Монгол - Тейлор Колдуэлл
Шрифт:
Интервал:
Темуджин ничего не замечал. Он был ею околдован, и его подавляло собственное неукротимое желание. Но Шепе Нойон посмотрел укоризненно и недовольно поджал губы. Субодай, недвижный, как статуя, ответил на ее взгляд спокойно и нежно, но казалось, он ее не видит, думает о чем-то своем, мысленно переносясь куда-то далеко от этого места.
Красный язычок Борте быстрым вороватым движением облизал пухлые губы, а ноздри прямого маленького носа начали раздуваться. Девушка стала воплощением страстной похоти. Вдруг, словно подчиняясь неслышному строгому голосу, она отвела взгляд от Субодая и посмотрела на Джамуху.
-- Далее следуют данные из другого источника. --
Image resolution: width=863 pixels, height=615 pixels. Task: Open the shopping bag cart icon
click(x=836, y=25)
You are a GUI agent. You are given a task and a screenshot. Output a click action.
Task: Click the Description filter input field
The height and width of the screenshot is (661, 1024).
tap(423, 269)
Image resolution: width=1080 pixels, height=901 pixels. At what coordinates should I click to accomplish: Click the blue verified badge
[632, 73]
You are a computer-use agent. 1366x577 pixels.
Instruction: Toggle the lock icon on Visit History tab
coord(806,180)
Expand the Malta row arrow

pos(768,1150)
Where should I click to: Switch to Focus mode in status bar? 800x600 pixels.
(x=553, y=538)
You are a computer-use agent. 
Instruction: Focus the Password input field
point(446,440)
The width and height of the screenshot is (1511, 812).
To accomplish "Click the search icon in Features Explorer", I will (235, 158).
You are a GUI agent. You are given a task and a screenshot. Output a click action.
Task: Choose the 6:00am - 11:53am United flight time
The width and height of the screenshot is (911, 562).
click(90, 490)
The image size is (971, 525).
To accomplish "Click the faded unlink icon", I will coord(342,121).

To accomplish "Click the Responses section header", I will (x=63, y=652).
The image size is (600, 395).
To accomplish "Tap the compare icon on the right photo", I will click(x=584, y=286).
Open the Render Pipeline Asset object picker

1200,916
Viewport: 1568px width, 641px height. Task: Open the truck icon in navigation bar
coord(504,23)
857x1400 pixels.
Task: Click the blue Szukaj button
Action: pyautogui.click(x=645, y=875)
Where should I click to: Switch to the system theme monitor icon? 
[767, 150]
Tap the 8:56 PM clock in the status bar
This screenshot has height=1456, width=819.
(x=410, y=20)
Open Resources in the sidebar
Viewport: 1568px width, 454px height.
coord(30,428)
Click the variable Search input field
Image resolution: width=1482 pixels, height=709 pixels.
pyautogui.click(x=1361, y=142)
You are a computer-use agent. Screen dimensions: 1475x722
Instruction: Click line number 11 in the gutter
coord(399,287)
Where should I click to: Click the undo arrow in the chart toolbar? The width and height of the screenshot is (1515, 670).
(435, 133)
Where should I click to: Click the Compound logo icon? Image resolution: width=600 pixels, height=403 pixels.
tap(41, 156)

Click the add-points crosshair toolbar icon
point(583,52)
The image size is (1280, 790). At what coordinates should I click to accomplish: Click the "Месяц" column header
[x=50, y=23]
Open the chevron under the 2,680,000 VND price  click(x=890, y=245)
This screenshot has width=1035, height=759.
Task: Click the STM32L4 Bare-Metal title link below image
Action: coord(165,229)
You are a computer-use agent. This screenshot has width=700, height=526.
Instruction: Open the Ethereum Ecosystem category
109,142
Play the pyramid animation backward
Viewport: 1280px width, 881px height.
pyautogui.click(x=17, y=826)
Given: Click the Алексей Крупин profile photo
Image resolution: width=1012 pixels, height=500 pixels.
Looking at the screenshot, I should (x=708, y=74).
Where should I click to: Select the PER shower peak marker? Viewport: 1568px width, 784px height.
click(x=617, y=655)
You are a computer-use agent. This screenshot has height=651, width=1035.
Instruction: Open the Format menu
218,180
И в тот же момент от юной прелестницы осталась лишь голая женская плоть. Как только ее взгляд встретился с взглядом Джамухи, Борте поняла, что перед ней стоит смертельный враг, который уже раскусил ее и теперь ненавидит всем сердцем. Он смотрел на нее холодным каменным взглядом, а его губы казались высеченными из гранита. Джамуха резко повернулся и пошел прочь, а Борте провожала его ненавистным взглядом. Казалось, сердце ее полно яда, будто змея вонзила свои зубы ей прямо в грудь.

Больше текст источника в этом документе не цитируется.